Chapter 1. HDP Data Governance

Apache Atlas provides governance capabilities for Hadoop that use both prescriptive and forensic models enriched by business taxonomical metadata. Atlas is designed to exchange metadata with other tools and processes within and outside of the Hadoop stack, thereby enabling platform-agnostic governance controls that effectively address compliance requirements.

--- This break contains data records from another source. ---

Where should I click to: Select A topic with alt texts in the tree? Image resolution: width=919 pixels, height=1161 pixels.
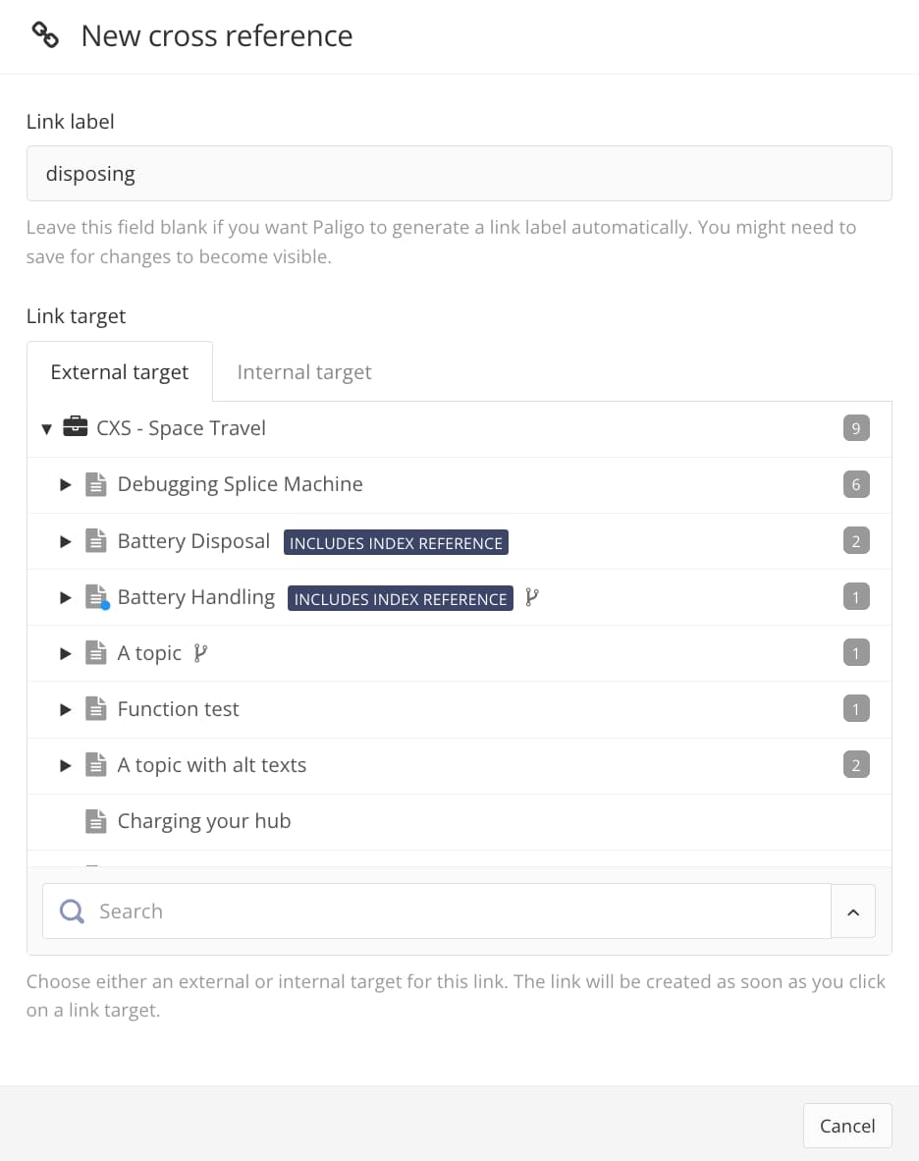[212, 764]

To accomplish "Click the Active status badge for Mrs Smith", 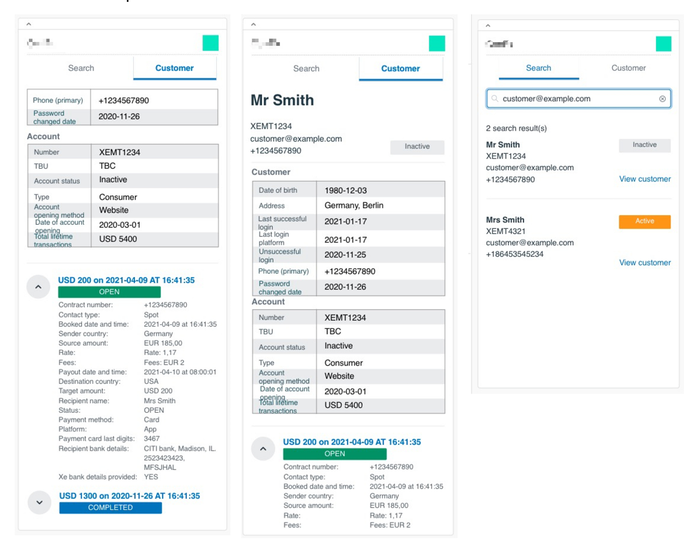I will pyautogui.click(x=644, y=221).
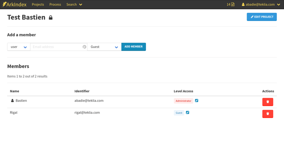Click user icon next to Bastien
Screen dimensions: 284x145
coord(13,101)
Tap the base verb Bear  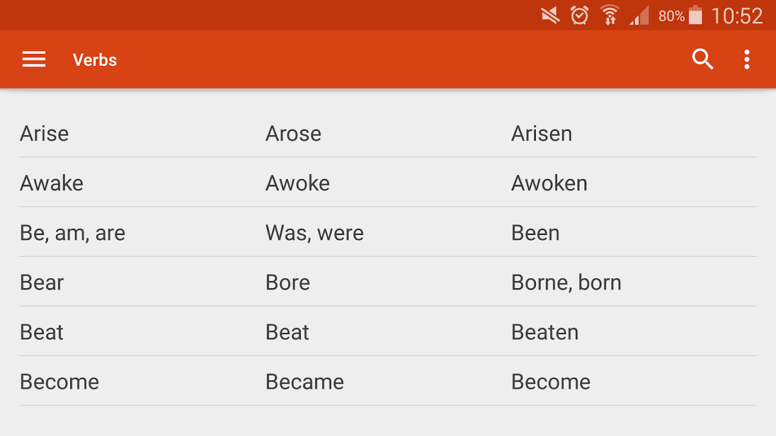tap(41, 282)
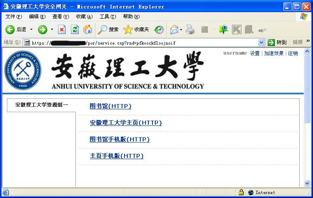Refresh the page using toolbar icon
Image resolution: width=313 pixels, height=198 pixels.
(75, 30)
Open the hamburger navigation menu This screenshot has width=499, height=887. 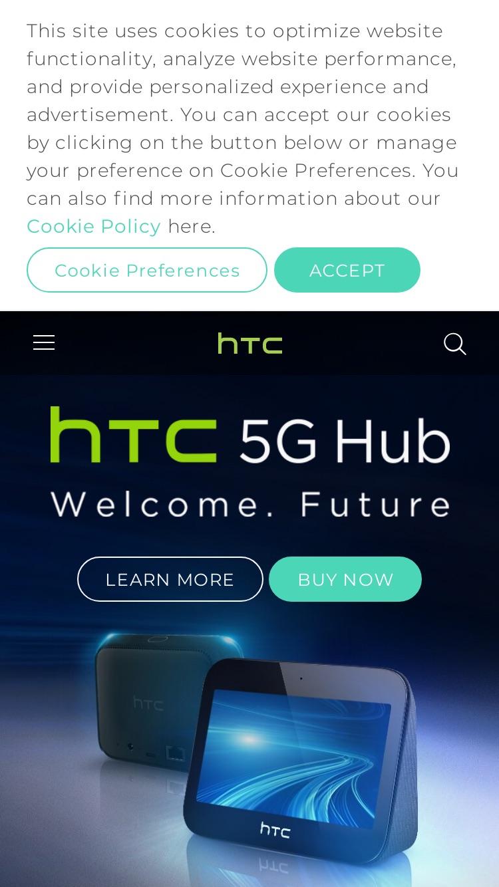44,343
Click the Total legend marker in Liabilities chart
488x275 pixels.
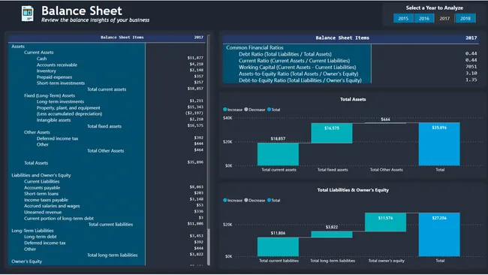pyautogui.click(x=270, y=200)
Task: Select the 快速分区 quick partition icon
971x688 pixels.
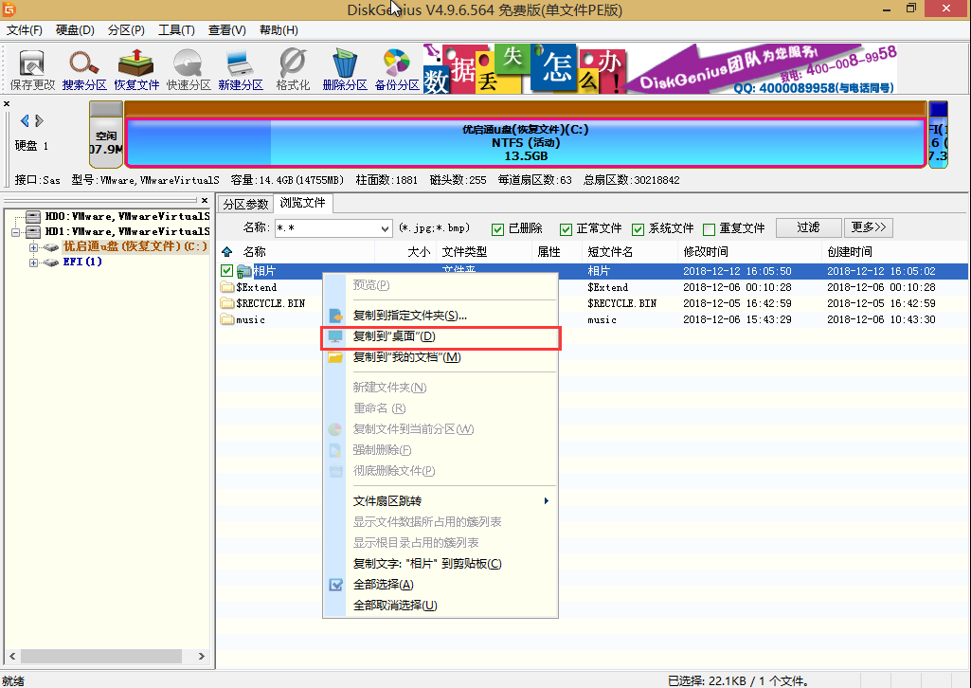Action: 188,69
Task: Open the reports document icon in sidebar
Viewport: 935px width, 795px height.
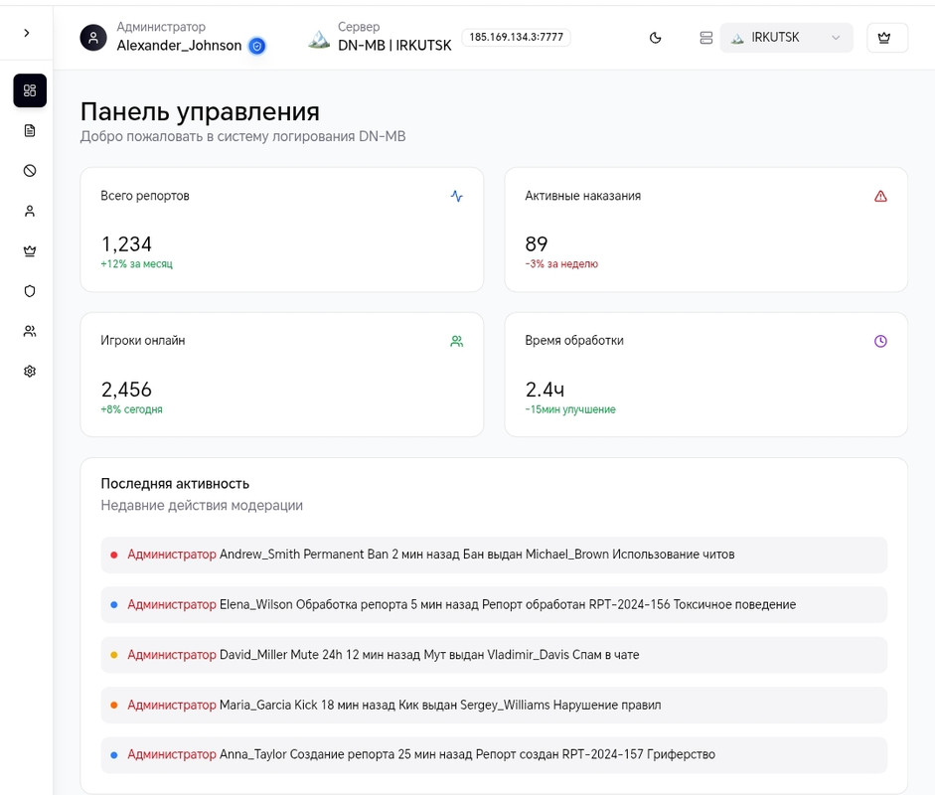Action: tap(30, 130)
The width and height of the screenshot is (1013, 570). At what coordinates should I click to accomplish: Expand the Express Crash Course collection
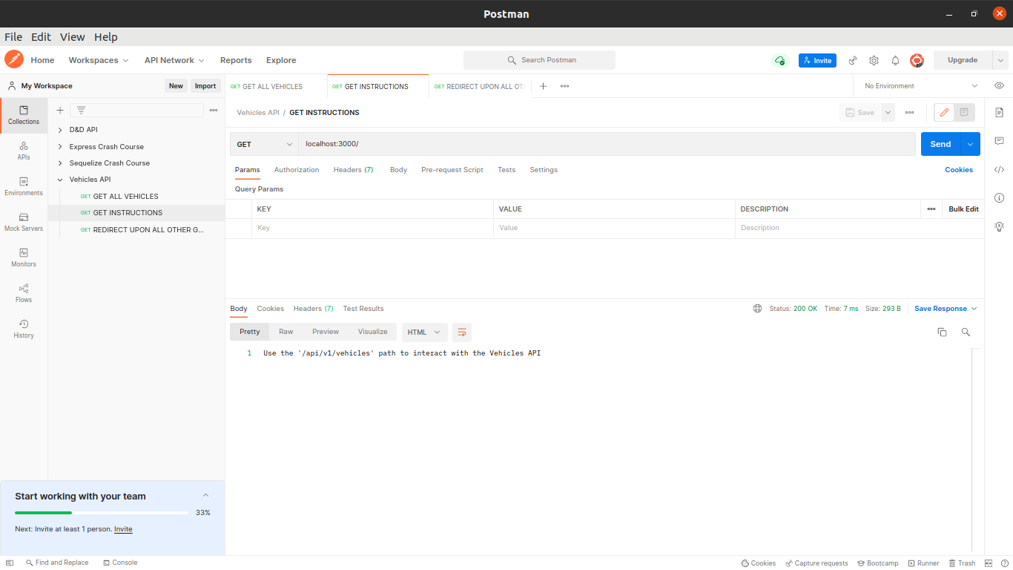(x=59, y=146)
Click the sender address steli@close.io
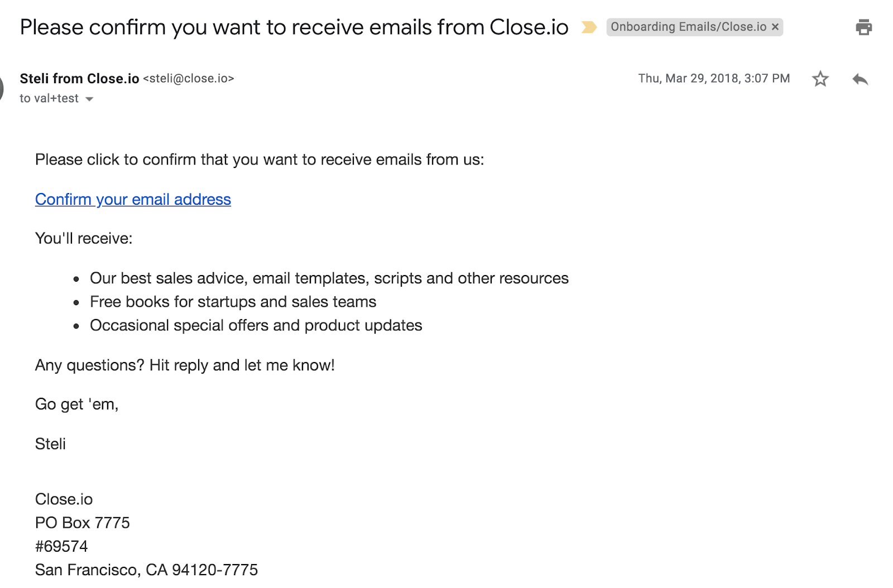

Apache Atlas enables enterprises to effectively and efficiently address their compliance requirements through a scalable set of core governance services. These services include:

Search and Proscriptive Lineage – facilitates pre-defined and ad hoc exploration of data and metadata, while maintaining a history of data sources and how specific data was generated.
Metadata-driven data access control.
Flexible modeling of both business and operational data.
Data Classification – helps you to understand the nature of the data within Hadoop and classify it based on external and internal sources.
Metadata interchange with other metadata tools.

Apache Atlas Features

Apache Atlas is a low-level service in the Hadoop stack that provides core metadata services. Atlas currently provides metadata services for the following components:

Hive
Ranger
Sqoop
Storm/Kafka (limited support)
Falcon (limited support)

Apache Atlas provides the following features:

Knowledge store that leverages existing Hadoop metastores: Categorized into a business-oriented taxonomy of data sets, objects, tables, and columns. Supports the exchange of metadata between HDP foundation components and third-party applications or governance tools.
Data lifecycle management: Leverages existing investment in Apache Falcon with a focus on provenance, multi-cluster replication, data set retention and eviction, late data handling, and automation.
Audit store: Historical repository for all governance events, including security events (access, grant, deny), operational events related to data provenance and metrics. The Atlas audit store is indexed and searchable for access to governance events.
Security: Integration with HDP security that enables you to establish global security policies based on data classifications and that leverages Apache Ranger plug-in architecture for security policy enforcement.
Policy engine: Fully extensible policy engine that supports metadata-based, geo-based, and time-based rules that rationalize at runtime.
RESTful interface: Supports extensibility by way of REST APIs to third-party applications so you can use your existing tools to view and manipulate metadata in the HDP foundation components.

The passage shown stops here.